### Instructions to follow
Filter the listing below for "height" and report every line that has it.

### Dataset records
════════════════════

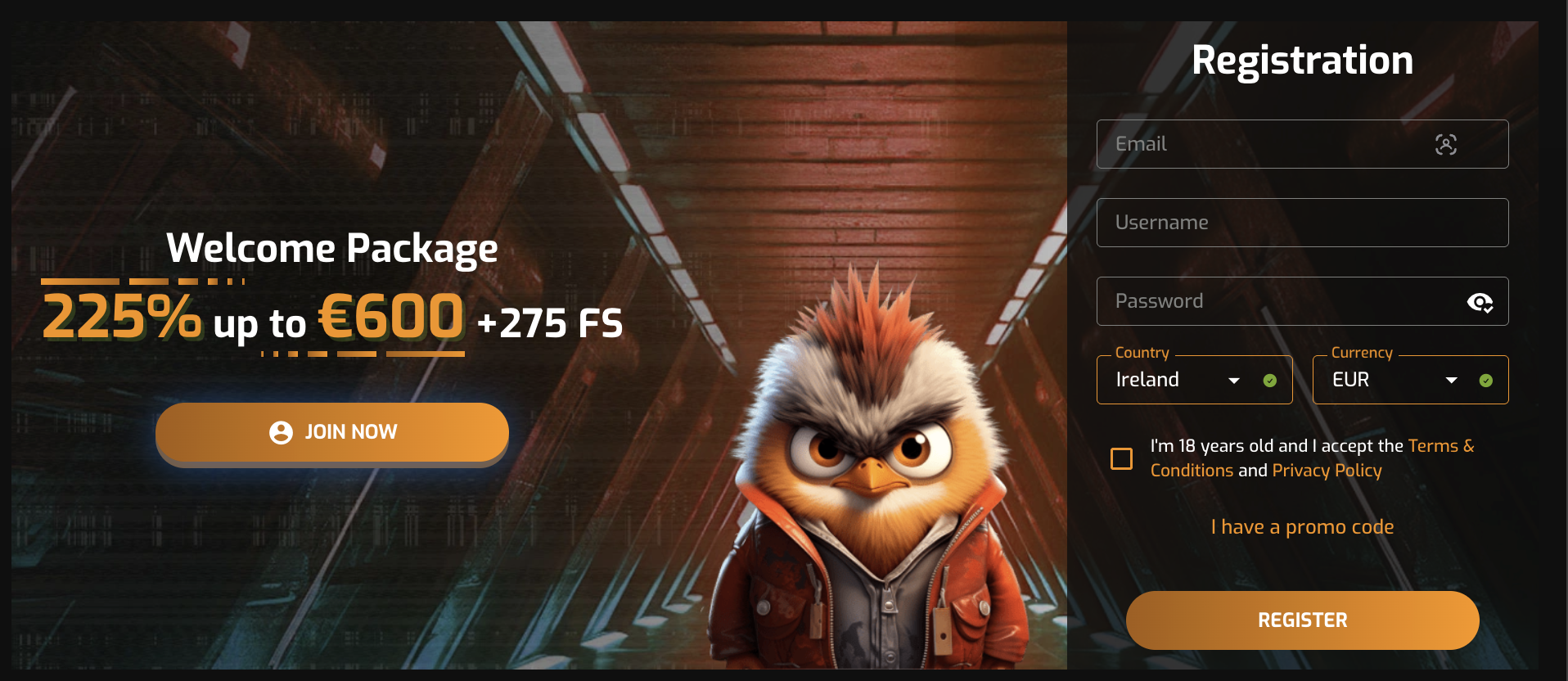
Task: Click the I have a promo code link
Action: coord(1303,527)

════════════════════

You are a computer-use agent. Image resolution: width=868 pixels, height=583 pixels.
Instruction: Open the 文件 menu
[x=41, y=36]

════════════════════

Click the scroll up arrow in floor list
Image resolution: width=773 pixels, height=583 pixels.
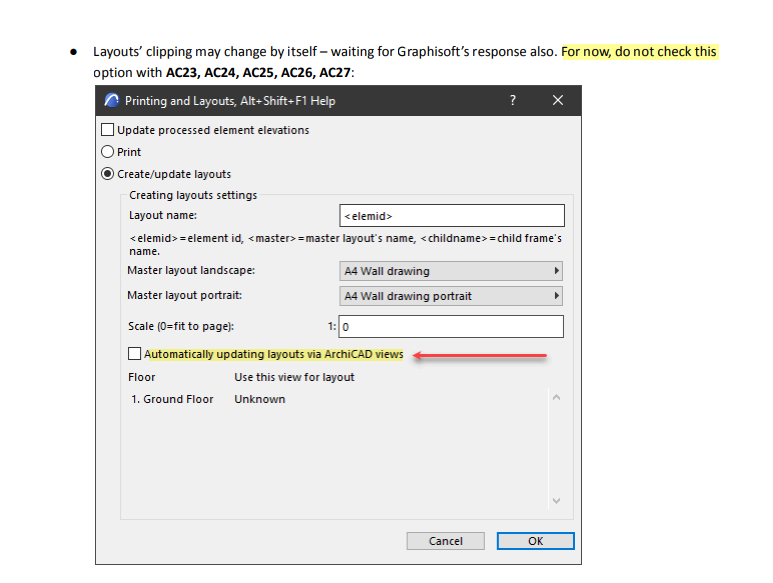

════════════════════

### Solution to this task
You are a computer-use agent. Image resolution: width=868 pixels, height=583 pixels.
Image resolution: width=773 pixels, height=583 pixels.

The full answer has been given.